Records provided START

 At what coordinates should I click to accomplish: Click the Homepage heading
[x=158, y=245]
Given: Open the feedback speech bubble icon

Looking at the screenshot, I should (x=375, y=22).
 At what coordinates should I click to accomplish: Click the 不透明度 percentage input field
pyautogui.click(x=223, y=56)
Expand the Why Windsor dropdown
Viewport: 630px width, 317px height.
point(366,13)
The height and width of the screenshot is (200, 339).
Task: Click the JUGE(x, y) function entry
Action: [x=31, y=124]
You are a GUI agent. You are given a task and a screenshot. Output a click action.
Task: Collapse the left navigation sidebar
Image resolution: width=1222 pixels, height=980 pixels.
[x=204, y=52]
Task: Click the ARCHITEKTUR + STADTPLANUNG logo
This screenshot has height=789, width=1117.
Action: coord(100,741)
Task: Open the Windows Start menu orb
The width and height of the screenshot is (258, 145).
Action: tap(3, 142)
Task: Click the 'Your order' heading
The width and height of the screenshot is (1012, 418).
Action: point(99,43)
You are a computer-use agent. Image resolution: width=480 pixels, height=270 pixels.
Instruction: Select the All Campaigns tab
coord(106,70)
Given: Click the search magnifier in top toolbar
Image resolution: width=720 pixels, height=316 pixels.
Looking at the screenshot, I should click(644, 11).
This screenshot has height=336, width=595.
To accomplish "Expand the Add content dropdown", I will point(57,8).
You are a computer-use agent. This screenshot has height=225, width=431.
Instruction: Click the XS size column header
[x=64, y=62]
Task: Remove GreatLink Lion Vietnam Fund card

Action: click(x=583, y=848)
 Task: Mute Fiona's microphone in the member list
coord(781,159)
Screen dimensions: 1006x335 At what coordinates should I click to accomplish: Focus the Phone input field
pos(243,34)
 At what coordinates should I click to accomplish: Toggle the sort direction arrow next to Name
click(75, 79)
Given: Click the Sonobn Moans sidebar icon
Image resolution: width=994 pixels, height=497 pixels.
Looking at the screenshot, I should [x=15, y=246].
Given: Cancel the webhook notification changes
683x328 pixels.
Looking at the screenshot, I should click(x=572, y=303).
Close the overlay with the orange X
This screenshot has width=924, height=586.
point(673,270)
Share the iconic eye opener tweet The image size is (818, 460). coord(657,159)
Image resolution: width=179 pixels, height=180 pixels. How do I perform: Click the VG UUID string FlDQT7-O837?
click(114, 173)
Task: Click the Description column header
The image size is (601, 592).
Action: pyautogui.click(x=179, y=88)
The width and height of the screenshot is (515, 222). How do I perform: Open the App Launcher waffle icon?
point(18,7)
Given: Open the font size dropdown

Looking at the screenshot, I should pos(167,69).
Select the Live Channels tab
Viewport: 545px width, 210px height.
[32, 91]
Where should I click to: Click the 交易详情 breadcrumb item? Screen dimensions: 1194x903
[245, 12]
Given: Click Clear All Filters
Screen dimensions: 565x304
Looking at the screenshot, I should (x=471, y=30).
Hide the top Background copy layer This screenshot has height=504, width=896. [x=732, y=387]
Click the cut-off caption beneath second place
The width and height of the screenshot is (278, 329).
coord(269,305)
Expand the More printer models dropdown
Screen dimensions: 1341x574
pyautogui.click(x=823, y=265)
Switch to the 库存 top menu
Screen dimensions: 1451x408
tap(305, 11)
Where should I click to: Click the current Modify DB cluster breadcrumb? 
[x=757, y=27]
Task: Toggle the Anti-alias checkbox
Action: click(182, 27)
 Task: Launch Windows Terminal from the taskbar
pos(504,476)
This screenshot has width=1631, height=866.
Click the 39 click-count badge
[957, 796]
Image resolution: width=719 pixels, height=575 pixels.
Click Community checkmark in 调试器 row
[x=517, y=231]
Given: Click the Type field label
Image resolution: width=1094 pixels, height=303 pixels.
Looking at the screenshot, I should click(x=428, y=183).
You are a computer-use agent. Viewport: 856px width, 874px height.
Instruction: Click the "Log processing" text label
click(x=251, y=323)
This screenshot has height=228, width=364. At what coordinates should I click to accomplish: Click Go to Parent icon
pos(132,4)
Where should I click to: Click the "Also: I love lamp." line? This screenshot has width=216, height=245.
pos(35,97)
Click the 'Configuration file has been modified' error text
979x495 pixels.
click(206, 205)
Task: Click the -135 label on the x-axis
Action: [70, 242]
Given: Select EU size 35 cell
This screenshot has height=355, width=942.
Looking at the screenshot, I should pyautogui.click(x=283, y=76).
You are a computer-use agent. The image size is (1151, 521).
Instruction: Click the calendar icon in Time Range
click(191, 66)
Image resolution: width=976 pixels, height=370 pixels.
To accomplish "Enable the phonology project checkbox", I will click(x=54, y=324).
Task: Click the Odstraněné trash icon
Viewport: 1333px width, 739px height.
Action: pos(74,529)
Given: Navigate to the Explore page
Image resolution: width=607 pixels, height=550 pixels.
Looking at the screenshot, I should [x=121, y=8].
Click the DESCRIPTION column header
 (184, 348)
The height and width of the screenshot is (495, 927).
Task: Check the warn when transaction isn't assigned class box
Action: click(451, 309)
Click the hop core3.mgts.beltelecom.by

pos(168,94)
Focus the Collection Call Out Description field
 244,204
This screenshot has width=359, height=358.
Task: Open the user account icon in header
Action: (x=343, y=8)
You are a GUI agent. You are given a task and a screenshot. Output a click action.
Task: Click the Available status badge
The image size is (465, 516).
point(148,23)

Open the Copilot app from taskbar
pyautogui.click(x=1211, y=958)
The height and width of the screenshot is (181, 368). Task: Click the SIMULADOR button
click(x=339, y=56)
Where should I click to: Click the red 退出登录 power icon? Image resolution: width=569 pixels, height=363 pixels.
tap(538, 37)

Records provided END

### Work required
Write out the records. Leave nothing out and change nothing.

### Result for this exercise
 At what coordinates should I click to accomplish: Click the Homepage heading
[x=158, y=245]
Given: Open the feedback speech bubble icon

Looking at the screenshot, I should (x=375, y=22).
 At what coordinates should I click to accomplish: Click the 不透明度 percentage input field
pyautogui.click(x=223, y=56)
Expand the Why Windsor dropdown
Viewport: 630px width, 317px height.
point(366,13)
The height and width of the screenshot is (200, 339).
Task: Click the JUGE(x, y) function entry
Action: [x=31, y=124]
You are a GUI agent. You are given a task and a screenshot. Output a click action.
Task: Collapse the left navigation sidebar
Image resolution: width=1222 pixels, height=980 pixels.
[x=204, y=52]
Task: Click the ARCHITEKTUR + STADTPLANUNG logo
This screenshot has height=789, width=1117.
Action: coord(100,741)
Task: Open the Windows Start menu orb
The width and height of the screenshot is (258, 145).
Action: tap(3, 142)
Task: Click the 'Your order' heading
The width and height of the screenshot is (1012, 418).
Action: point(99,43)
You are a computer-use agent. Image resolution: width=480 pixels, height=270 pixels.
Instruction: Select the All Campaigns tab
coord(106,70)
Given: Click the search magnifier in top toolbar
Image resolution: width=720 pixels, height=316 pixels.
Looking at the screenshot, I should click(644, 11).
This screenshot has height=336, width=595.
To accomplish "Expand the Add content dropdown", I will point(57,8).
You are a computer-use agent. This screenshot has height=225, width=431.
Instruction: Click the XS size column header
[x=64, y=62]
Task: Remove GreatLink Lion Vietnam Fund card

Action: click(x=583, y=848)
 Task: Mute Fiona's microphone in the member list
coord(781,159)
Screen dimensions: 1006x335 At what coordinates should I click to accomplish: Focus the Phone input field
pos(243,34)
 At what coordinates should I click to accomplish: Toggle the sort direction arrow next to Name
click(75, 79)
Given: Click the Sonobn Moans sidebar icon
Image resolution: width=994 pixels, height=497 pixels.
Looking at the screenshot, I should [x=15, y=246].
Given: Cancel the webhook notification changes
683x328 pixels.
Looking at the screenshot, I should click(x=572, y=303).
Close the overlay with the orange X
This screenshot has width=924, height=586.
point(673,270)
Share the iconic eye opener tweet The image size is (818, 460). coord(657,159)
Image resolution: width=179 pixels, height=180 pixels. How do I perform: Click the VG UUID string FlDQT7-O837?
click(114, 173)
Task: Click the Description column header
The image size is (601, 592).
Action: pyautogui.click(x=179, y=88)
The width and height of the screenshot is (515, 222). How do I perform: Open the App Launcher waffle icon?
point(18,7)
Given: Open the font size dropdown

Looking at the screenshot, I should pos(167,69).
Select the Live Channels tab
Viewport: 545px width, 210px height.
[32, 91]
Where should I click to: Click the 交易详情 breadcrumb item? Screen dimensions: 1194x903
[245, 12]
Given: Click Clear All Filters
Screen dimensions: 565x304
Looking at the screenshot, I should (x=471, y=30).
Hide the top Background copy layer This screenshot has height=504, width=896. [x=732, y=387]
Click the cut-off caption beneath second place
The width and height of the screenshot is (278, 329).
coord(269,305)
Expand the More printer models dropdown
Screen dimensions: 1341x574
pyautogui.click(x=823, y=265)
Switch to the 库存 top menu
Screen dimensions: 1451x408
tap(305, 11)
Where should I click to: Click the current Modify DB cluster breadcrumb? 
[x=757, y=27]
Task: Toggle the Anti-alias checkbox
Action: click(182, 27)
 Task: Launch Windows Terminal from the taskbar
pos(504,476)
This screenshot has width=1631, height=866.
Click the 39 click-count badge
[957, 796]
Image resolution: width=719 pixels, height=575 pixels.
Click Community checkmark in 调试器 row
[x=517, y=231]
Given: Click the Type field label
Image resolution: width=1094 pixels, height=303 pixels.
Looking at the screenshot, I should click(x=428, y=183).
You are a computer-use agent. Viewport: 856px width, 874px height.
Instruction: Click the "Log processing" text label
click(x=251, y=323)
This screenshot has height=228, width=364. At what coordinates should I click to accomplish: Click Go to Parent icon
pos(132,4)
Where should I click to: Click the "Also: I love lamp." line? This screenshot has width=216, height=245.
pos(35,97)
Click the 'Configuration file has been modified' error text
979x495 pixels.
click(206, 205)
Task: Click the -135 label on the x-axis
Action: [70, 242]
Given: Select EU size 35 cell
This screenshot has height=355, width=942.
Looking at the screenshot, I should pyautogui.click(x=283, y=76).
You are a computer-use agent. The image size is (1151, 521).
Instruction: Click the calendar icon in Time Range
click(191, 66)
Image resolution: width=976 pixels, height=370 pixels.
To accomplish "Enable the phonology project checkbox", I will click(x=54, y=324).
Task: Click the Odstraněné trash icon
Viewport: 1333px width, 739px height.
Action: pos(74,529)
Given: Navigate to the Explore page
Image resolution: width=607 pixels, height=550 pixels.
Looking at the screenshot, I should [x=121, y=8].
Click the DESCRIPTION column header
 (184, 348)
The height and width of the screenshot is (495, 927).
Task: Check the warn when transaction isn't assigned class box
Action: click(451, 309)
Click the hop core3.mgts.beltelecom.by

pos(168,94)
Focus the Collection Call Out Description field
 244,204
This screenshot has width=359, height=358.
Task: Open the user account icon in header
Action: (x=343, y=8)
You are a GUI agent. You are given a task and a screenshot. Output a click action.
Task: Click the Available status badge
The image size is (465, 516).
point(148,23)

Open the Copilot app from taskbar
pyautogui.click(x=1211, y=958)
The height and width of the screenshot is (181, 368). Task: Click the SIMULADOR button
click(x=339, y=56)
Where should I click to: Click the red 退出登录 power icon? Image resolution: width=569 pixels, height=363 pixels.
tap(538, 37)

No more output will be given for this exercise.